━━ AVAILABLE DATA ━━

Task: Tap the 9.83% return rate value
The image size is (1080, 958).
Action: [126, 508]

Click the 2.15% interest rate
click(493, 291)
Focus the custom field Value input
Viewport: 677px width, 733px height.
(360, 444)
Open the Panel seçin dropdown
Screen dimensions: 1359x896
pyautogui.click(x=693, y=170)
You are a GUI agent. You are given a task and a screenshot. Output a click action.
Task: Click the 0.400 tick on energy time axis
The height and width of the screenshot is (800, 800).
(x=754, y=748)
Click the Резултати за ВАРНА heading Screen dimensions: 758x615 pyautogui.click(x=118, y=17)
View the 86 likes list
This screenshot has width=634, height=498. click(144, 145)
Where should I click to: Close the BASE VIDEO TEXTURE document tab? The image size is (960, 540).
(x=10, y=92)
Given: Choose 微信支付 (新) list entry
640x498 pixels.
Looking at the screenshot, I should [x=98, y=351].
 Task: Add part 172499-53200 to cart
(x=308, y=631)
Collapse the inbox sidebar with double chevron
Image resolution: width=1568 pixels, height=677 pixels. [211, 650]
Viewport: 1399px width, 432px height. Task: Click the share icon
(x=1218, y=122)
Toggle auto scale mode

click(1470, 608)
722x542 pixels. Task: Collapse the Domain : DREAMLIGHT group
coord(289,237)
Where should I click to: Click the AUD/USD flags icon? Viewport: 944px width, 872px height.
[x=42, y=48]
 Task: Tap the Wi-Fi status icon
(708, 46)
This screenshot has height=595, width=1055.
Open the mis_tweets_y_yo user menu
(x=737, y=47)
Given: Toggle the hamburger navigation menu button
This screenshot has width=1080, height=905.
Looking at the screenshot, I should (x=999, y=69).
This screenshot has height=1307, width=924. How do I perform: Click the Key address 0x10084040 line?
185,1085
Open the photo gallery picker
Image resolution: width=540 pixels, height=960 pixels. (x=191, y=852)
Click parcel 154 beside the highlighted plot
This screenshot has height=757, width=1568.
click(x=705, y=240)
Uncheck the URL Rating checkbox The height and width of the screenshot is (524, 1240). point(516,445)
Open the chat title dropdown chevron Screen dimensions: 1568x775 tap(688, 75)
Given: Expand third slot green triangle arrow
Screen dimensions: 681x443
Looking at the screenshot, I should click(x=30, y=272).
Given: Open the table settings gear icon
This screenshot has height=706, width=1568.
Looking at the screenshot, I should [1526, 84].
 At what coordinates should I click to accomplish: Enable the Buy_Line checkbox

━━━

Look through the entries and return each line that has the word "checkbox" in it.

Uncheck the URL Rating checkbox The height and width of the screenshot is (524, 1240). point(516,445)
 At what coordinates should I click to accomplish: Enable the Buy_Line checkbox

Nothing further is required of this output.